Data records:

──────────

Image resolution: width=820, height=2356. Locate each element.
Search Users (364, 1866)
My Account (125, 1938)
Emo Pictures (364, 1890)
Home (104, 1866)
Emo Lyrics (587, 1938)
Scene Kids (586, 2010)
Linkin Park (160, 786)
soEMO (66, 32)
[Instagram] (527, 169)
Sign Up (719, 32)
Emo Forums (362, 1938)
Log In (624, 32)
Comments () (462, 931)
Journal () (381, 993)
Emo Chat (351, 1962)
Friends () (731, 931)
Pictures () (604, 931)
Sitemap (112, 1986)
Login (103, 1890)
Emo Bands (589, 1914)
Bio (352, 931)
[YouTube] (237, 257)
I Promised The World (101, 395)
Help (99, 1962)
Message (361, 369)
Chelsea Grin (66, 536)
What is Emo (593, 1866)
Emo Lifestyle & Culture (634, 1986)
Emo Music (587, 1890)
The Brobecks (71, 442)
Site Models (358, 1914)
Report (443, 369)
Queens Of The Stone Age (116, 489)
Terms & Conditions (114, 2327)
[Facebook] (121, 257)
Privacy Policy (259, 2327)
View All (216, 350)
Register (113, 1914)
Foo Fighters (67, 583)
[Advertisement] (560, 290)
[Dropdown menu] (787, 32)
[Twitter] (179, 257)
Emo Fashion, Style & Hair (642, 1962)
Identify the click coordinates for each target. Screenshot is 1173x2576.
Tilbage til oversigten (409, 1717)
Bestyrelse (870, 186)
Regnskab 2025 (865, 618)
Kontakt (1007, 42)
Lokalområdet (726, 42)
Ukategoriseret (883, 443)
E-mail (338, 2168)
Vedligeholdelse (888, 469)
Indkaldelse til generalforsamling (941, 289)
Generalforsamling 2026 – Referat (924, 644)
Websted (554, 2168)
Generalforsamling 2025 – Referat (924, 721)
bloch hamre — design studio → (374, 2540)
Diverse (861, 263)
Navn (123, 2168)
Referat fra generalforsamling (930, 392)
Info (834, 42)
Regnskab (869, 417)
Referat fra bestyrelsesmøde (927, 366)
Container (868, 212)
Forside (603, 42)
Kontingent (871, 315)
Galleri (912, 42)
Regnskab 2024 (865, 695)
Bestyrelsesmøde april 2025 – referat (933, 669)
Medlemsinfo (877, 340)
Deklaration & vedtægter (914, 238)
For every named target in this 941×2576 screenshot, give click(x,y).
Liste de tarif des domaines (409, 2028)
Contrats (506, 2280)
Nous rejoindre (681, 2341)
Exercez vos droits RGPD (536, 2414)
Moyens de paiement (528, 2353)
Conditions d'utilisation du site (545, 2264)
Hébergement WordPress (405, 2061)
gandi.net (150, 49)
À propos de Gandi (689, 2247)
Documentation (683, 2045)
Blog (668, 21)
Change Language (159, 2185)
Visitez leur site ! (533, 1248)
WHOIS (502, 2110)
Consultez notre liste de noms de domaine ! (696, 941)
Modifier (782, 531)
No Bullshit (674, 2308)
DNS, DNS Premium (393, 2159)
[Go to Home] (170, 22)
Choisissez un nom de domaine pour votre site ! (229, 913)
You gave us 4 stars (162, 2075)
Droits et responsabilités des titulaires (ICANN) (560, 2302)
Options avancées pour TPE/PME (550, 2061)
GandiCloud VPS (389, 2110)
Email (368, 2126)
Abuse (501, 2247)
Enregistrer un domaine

──────────

What you will do: In full and word for word, restate the data.

Result for this task:
Image resolution: width=820, height=2356. Locate each element.
Search Users (364, 1866)
My Account (125, 1938)
Emo Pictures (364, 1890)
Home (104, 1866)
Emo Lyrics (587, 1938)
Scene Kids (586, 2010)
Linkin Park (160, 786)
soEMO (66, 32)
[Instagram] (527, 169)
Sign Up (719, 32)
Emo Forums (362, 1938)
Log In (624, 32)
Comments () (462, 931)
Journal () (381, 993)
Emo Chat (351, 1962)
Friends () (731, 931)
Pictures () (604, 931)
Sitemap (112, 1986)
Login (103, 1890)
Emo Bands (589, 1914)
Bio (352, 931)
[YouTube] (237, 257)
I Promised The World (101, 395)
Help (99, 1962)
Message (361, 369)
Chelsea Grin (66, 536)
What is Emo (593, 1866)
Emo Lifestyle & Culture (634, 1986)
Emo Music (587, 1890)
The Brobecks (71, 442)
Site Models (358, 1914)
Report (443, 369)
Queens Of The Stone Age (116, 489)
Terms & Conditions (114, 2327)
[Facebook] (121, 257)
Privacy Policy (259, 2327)
View All (216, 350)
Register (113, 1914)
Foo Fighters (67, 583)
[Advertisement] (560, 290)
[Dropdown menu] (787, 32)
[Twitter] (179, 257)
Emo Fashion, Style & Hair (642, 1962)
Identify the click coordinates for each target. Screenshot is 1173x2576.
Tilbage til oversigten (409, 1717)
Bestyrelse (870, 186)
Regnskab 2025 (865, 618)
Kontakt (1007, 42)
Lokalområdet (726, 42)
Ukategoriseret (883, 443)
E-mail (338, 2168)
Vedligeholdelse (888, 469)
Indkaldelse til generalforsamling (941, 289)
Generalforsamling 2026 – Referat (924, 644)
Websted (554, 2168)
Generalforsamling 2025 – Referat (924, 721)
bloch hamre — design studio → (374, 2540)
Diverse (861, 263)
Navn (123, 2168)
Referat fra generalforsamling (930, 392)
Info (834, 42)
Regnskab (869, 417)
Referat fra bestyrelsesmøde (927, 366)
Container (868, 212)
Forside (603, 42)
Kontingent (871, 315)
Galleri (912, 42)
Regnskab 2024 (865, 695)
Bestyrelsesmøde april 2025 – referat (933, 669)
Medlemsinfo (877, 340)
Deklaration & vedtægter (914, 238)
For every named target in this 941×2576 screenshot, give click(x,y).
Liste de tarif des domaines (409, 2028)
Contrats (506, 2280)
Nous rejoindre (681, 2341)
Exercez vos droits RGPD (536, 2414)
Moyens de paiement (528, 2353)
Conditions d'utilisation du site (545, 2264)
Hébergement WordPress (405, 2061)
gandi.net (150, 49)
À propos de Gandi (689, 2247)
Documentation (683, 2045)
Blog (668, 21)
Change Language (159, 2185)
Visitez leur site ! (533, 1248)
WHOIS (502, 2110)
Consultez notre liste de noms de domaine ! (696, 941)
Modifier (782, 531)
No Bullshit (674, 2308)
DNS, DNS Premium (393, 2159)
[Go to Home] (170, 22)
Choisissez un nom de domaine pour votre site ! (229, 913)
You gave us 4 stars (162, 2075)
Droits et responsabilités des titulaires (ICANN) (560, 2302)
Options avancées pour TPE/PME (550, 2061)
GandiCloud VPS (389, 2110)
Email (368, 2126)
Abuse (501, 2247)
Enregistrer un domaine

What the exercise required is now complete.